JUDY VIRAGO: My place is so tidy today. I used to follow the Quentin Crisp school of cleaning, that after four years the dirt doesn't get any worse. So I would let my bedroom grow into a wonderful garden. But now i'm really getting into being tidy.
HENRI FABERGÉ: Is he a kindred spirit?
JV: Someone I find interesting. He was one of the first loud proud homosexuals in the UK. The fact that he outed himself like that makes him a hero of mine.
HF: He represents the idea of a performative lifestyle.
JV: He was wearing makeup in public to say to everyone: I'm really gay, and I'm amongst you, and you need to deal with that.
HF: And that became a character that he embodied as a performer.
JV: Yeah, like a personae that he took on stage and toured, and he was really old when he started doing that.
HF: And that was in New York, correct? I guess it was less accepted in England?
JV: Well there's a different history of homosexuals in theatre there.
HF: More drag.
JV: Pre-World War II drag wasn't necessarily linked with being queer. There was lots of straight drag in pubs, that sort of thing.
HF: Even in Shakespeare, they had men playing female characters.
JV: Until King Charles II. The stage was strictly for men only, until the Restoration.
HF: But with Quentin, it wasn't drag. It was overtly homosexual. It had nothing to do with a character he was putting on, he was openly characterizing himself.
JV: For sure. He was high camp. People could get that. But once you bring sex into it...
HF: Then it's dangerous. Did you face any resistance when you start performing back in New Zealand? What kind of community did you grow up in?
JV: I grew up in a Catholic community. A suburb of the largest city in New Zealand, Auckland. It was like a little border town, at the edge of where the suburban space becomes rural space. So I went to school with farmers' children. Everyone knew everyone, knew everyone's business, and my family was heavily involved in the church. That was just my childhood. I started doing drag in my third year of university. Well, I dabbled in it in first year. We had a special dinner, and the invitation said "gentleman, please wear a tie." I was like, mmm no I'm going to wear a dress. So I went to the dinner in drag, and everyone was like "who's that new girl? Oh my god it's him!" I just liked fucking with people.

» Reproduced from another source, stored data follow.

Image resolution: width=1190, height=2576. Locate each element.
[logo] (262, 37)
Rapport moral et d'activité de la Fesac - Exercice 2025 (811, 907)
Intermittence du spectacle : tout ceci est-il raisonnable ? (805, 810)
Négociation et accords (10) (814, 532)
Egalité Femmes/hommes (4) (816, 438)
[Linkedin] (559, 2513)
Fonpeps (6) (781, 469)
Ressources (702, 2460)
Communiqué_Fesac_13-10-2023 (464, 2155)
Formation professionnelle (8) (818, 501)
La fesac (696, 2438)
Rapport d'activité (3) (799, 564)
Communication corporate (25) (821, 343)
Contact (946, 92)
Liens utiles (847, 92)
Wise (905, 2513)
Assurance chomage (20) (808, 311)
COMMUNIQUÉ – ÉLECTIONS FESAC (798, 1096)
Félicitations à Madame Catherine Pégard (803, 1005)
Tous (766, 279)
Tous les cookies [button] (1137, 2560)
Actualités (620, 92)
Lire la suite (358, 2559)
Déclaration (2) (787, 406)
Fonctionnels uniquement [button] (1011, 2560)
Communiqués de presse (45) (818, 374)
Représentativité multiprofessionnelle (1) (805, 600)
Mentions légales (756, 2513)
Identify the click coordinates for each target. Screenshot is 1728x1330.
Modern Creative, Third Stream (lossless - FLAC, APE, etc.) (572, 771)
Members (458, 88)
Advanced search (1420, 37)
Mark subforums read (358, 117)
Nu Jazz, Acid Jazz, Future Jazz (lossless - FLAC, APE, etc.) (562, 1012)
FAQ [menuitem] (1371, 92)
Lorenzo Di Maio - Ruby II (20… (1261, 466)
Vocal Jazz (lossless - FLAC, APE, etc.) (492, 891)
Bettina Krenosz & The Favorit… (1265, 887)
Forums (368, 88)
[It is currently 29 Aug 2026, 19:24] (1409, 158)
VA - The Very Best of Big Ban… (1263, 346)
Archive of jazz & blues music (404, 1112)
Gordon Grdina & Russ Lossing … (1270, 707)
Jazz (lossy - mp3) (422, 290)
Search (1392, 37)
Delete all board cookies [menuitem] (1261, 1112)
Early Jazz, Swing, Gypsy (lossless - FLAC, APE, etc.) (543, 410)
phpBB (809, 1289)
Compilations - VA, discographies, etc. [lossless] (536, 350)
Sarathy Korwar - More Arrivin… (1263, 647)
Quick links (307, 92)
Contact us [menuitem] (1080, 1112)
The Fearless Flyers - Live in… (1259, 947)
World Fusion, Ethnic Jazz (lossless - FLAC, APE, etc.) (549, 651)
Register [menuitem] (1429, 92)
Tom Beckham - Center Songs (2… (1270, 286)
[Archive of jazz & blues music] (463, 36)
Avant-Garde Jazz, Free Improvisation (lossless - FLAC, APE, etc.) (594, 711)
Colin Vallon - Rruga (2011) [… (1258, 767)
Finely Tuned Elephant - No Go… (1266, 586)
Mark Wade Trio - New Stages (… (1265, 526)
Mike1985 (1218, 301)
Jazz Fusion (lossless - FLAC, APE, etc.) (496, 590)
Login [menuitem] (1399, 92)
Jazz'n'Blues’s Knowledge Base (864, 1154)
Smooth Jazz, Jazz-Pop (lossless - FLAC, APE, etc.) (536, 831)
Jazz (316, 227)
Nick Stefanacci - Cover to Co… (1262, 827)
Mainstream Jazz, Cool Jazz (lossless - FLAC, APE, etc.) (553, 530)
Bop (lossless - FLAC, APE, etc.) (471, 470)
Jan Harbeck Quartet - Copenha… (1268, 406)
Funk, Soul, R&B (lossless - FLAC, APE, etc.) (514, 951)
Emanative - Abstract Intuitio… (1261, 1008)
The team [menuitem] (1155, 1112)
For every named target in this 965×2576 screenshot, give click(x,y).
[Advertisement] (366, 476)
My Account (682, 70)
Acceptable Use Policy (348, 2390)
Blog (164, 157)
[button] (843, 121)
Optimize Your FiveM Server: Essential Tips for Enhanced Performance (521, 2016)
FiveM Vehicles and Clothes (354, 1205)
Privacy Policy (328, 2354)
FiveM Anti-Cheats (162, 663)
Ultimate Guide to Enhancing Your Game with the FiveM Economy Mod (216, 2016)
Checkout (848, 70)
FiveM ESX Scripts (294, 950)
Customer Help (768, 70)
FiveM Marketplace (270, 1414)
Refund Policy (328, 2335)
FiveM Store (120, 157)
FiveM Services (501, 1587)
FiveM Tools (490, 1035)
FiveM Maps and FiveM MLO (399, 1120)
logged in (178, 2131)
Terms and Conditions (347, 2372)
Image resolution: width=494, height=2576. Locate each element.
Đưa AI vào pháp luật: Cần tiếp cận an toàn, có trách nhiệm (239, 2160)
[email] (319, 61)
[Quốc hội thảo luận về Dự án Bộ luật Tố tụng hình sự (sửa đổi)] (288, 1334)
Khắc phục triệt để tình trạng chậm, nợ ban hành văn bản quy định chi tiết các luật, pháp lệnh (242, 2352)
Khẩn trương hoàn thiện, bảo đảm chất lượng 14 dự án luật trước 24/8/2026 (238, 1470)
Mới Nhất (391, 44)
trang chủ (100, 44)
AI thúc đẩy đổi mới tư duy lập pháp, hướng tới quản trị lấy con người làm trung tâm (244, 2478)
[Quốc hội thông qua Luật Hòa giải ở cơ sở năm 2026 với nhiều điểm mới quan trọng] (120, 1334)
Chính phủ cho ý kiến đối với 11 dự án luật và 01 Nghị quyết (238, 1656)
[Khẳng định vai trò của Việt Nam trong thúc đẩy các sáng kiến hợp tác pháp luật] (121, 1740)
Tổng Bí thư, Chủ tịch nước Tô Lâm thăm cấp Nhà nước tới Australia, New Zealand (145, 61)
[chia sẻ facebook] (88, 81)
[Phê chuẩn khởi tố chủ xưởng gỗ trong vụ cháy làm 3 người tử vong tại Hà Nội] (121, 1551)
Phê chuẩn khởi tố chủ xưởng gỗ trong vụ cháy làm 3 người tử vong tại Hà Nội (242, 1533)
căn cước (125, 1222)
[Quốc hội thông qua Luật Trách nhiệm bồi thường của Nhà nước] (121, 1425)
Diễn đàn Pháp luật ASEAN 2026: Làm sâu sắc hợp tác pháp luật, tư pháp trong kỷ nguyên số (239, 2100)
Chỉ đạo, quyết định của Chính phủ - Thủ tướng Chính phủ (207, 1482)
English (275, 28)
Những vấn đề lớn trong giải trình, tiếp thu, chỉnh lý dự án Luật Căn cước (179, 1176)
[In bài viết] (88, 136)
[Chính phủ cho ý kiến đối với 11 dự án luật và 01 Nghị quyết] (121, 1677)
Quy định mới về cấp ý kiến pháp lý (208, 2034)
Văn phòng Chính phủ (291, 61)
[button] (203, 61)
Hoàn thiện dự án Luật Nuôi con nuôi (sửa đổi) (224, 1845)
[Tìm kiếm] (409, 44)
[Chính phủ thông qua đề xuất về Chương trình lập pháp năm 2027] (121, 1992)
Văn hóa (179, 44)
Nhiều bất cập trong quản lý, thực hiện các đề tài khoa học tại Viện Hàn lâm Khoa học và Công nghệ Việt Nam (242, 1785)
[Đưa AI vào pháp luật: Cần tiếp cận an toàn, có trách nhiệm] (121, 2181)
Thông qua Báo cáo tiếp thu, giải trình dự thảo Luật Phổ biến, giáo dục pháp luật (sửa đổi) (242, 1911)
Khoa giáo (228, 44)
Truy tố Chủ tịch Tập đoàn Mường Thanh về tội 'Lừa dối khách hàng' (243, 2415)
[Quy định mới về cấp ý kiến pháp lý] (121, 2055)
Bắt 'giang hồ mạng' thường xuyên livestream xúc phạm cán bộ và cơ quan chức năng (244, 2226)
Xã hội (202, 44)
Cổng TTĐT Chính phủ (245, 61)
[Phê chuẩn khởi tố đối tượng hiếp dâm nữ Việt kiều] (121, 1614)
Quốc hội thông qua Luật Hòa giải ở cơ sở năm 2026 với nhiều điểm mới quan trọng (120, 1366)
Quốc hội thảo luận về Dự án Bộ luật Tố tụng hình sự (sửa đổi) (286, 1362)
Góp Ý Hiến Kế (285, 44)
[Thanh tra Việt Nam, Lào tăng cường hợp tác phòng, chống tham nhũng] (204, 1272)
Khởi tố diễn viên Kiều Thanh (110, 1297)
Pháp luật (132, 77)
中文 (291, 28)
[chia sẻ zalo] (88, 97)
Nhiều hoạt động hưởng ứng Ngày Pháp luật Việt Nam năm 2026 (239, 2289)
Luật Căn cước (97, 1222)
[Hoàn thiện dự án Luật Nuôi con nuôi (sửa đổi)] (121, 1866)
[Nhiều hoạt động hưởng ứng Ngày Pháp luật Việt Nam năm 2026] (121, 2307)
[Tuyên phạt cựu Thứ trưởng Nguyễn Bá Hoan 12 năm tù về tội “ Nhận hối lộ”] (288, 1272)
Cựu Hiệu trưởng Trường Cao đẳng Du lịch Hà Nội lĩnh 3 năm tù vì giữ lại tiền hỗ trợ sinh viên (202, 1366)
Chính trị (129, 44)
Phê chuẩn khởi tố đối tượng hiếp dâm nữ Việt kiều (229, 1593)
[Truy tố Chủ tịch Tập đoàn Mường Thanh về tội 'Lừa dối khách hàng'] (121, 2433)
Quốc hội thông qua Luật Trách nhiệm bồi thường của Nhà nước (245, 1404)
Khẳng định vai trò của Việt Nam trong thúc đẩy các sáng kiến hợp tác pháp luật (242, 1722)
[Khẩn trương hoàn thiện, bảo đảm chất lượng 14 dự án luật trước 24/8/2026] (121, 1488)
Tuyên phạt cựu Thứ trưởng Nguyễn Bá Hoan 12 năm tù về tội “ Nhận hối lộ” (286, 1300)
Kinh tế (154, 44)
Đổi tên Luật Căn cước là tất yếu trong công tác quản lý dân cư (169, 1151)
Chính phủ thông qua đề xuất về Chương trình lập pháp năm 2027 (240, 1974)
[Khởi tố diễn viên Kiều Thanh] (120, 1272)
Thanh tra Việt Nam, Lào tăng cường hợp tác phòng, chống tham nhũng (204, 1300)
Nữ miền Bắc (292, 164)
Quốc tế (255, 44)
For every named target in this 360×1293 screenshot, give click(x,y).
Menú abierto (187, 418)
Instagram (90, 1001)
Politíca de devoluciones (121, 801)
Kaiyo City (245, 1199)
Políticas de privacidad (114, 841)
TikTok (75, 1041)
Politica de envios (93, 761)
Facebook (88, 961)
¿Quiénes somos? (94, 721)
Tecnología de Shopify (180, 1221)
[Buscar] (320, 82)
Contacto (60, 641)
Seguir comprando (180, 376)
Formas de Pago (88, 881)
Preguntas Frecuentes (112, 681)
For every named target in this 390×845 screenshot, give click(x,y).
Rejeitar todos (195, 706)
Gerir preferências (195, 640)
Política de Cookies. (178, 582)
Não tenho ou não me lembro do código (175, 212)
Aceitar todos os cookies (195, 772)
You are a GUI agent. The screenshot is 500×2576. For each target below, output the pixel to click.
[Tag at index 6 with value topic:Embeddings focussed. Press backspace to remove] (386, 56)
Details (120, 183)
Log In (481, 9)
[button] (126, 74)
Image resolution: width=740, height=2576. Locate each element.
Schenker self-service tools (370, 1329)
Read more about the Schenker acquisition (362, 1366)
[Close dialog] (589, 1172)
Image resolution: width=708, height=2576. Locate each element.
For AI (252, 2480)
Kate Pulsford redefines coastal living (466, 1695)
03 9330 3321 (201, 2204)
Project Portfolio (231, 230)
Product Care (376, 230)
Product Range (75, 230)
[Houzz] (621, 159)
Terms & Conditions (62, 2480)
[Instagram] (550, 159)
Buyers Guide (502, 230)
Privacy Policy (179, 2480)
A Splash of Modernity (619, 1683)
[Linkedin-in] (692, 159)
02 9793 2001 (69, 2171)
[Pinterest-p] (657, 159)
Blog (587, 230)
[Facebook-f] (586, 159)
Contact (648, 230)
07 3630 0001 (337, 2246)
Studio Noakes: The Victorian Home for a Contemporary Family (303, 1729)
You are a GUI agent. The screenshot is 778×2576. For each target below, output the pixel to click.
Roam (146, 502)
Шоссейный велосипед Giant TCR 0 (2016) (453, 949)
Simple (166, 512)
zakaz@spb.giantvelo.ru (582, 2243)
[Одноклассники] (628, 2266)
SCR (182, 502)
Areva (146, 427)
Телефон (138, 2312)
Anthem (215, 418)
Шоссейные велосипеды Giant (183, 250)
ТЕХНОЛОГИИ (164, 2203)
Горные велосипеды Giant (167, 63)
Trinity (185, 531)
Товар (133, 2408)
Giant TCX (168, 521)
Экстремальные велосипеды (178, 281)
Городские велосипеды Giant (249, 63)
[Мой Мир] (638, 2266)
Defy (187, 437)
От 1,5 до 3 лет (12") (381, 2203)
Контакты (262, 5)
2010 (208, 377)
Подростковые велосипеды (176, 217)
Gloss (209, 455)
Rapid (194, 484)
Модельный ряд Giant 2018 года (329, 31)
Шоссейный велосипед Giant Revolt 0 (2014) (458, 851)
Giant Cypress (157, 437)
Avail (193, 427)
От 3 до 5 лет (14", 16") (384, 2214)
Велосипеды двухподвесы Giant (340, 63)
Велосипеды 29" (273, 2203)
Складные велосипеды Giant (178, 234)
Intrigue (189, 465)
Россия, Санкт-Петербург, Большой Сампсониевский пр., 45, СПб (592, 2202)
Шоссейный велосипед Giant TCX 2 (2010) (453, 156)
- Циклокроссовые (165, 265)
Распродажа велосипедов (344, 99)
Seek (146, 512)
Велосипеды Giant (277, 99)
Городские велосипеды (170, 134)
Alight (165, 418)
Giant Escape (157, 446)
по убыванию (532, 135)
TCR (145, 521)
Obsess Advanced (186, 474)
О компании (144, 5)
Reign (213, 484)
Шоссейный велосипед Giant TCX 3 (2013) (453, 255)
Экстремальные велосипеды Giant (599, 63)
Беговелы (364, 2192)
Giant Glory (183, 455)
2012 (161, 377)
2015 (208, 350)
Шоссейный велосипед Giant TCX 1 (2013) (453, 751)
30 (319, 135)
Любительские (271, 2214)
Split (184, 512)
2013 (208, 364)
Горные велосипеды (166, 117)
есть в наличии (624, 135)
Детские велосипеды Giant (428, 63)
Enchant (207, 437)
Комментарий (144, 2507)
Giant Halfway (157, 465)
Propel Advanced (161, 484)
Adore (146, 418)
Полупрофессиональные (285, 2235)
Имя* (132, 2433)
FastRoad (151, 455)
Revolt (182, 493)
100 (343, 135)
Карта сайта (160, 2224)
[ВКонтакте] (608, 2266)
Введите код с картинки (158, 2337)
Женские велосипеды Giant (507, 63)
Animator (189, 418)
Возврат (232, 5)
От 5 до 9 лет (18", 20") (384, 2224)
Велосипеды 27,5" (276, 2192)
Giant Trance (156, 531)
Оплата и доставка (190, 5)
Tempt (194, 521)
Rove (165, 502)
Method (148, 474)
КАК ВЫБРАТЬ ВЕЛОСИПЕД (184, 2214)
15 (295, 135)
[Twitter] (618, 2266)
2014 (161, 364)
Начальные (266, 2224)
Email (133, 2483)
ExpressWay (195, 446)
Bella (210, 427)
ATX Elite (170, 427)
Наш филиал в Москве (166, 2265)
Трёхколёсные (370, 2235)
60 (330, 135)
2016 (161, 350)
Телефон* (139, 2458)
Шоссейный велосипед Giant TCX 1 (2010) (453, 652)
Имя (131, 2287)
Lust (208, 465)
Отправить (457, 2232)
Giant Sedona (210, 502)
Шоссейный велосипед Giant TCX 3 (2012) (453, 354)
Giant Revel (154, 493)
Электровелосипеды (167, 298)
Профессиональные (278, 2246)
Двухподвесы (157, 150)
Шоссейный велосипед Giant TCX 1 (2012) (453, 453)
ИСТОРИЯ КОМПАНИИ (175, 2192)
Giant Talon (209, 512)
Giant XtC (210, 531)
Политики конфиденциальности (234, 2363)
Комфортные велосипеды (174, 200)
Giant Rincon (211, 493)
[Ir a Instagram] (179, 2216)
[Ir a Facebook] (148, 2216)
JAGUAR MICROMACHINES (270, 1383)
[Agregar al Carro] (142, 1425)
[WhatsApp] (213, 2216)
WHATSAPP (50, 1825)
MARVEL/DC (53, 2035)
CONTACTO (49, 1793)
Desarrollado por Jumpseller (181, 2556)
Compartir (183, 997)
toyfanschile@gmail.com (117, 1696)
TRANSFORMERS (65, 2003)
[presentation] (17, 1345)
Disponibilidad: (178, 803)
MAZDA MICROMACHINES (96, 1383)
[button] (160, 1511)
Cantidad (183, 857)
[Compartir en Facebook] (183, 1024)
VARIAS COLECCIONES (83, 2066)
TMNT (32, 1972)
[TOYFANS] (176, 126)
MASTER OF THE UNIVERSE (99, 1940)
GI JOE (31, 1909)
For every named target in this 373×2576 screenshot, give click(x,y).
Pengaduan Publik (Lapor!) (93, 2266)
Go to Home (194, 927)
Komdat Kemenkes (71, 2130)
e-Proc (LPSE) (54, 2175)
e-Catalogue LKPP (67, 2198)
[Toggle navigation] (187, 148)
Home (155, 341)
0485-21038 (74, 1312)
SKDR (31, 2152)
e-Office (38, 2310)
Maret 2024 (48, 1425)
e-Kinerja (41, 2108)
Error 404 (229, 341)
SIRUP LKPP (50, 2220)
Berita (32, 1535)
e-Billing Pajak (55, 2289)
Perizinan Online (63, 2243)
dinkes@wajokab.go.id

HF: Were you taking offense to the term gentleman?
JV: I was taking offense to the fact that they were enforcing dress codes by gender.
HF: That's a Catholic school trope too, did you go to a school with kilts?
JV: I went to a Catholic primary school and a Catholic high school for one year. I was kind of a goth then. I was fifteen, being the only goth at the Catholic school was kind of good. People left me alone. They assumed that I was putting spells on them and rumours spread. They just thought I was kind of a freak. And then they realized I was a lovely person.
HF: So you found some of your own kindred spirits.
JV: Yeah. A bunch of other queer goths basically. But I wasn't too queer in high school. Then I went back to public school, where I was the only gay at school and got involved in theatre, everyone knew me as the theatre gay.
HF: What do you mean by not being that queer in high school?
JV: I mean I wasn't out. And I was dating girls. But then I was completely out, and was dressing very bizarrely, kind of gender fucking in the way that I dressed at the public school. People didn't get it. I'm wearing pigtails to show you that anyone can!
HF: So you were drawn to theatre, was that a safe space for exploration?
JV: Yeah, and it gives you the opportunity to try out being different people. And when you're a teenager and you don't exactly know who you are or where you fit, and you have all these questions, pretending to be other people can be a lot of fun.
HF: Did you get into acting?
JV: I got into a lot of acting at school and outside of school. My Grandparents, who I lived with in high school, wanted me to go to drama school. My Dad wanted me to go to business school, and my Mum wanted me to do whatever I wanted. So I went to university to do commerce and English literature. Then I switched to psychology and linguistics, and did theatre on the side. And I started doing drag then. I played a bunch of female roles in summer Shakespeare, and then I started entering club competitions and that sort of thing.
HF: What kind of competitions?
JV: Like drag competitions, at night clubs.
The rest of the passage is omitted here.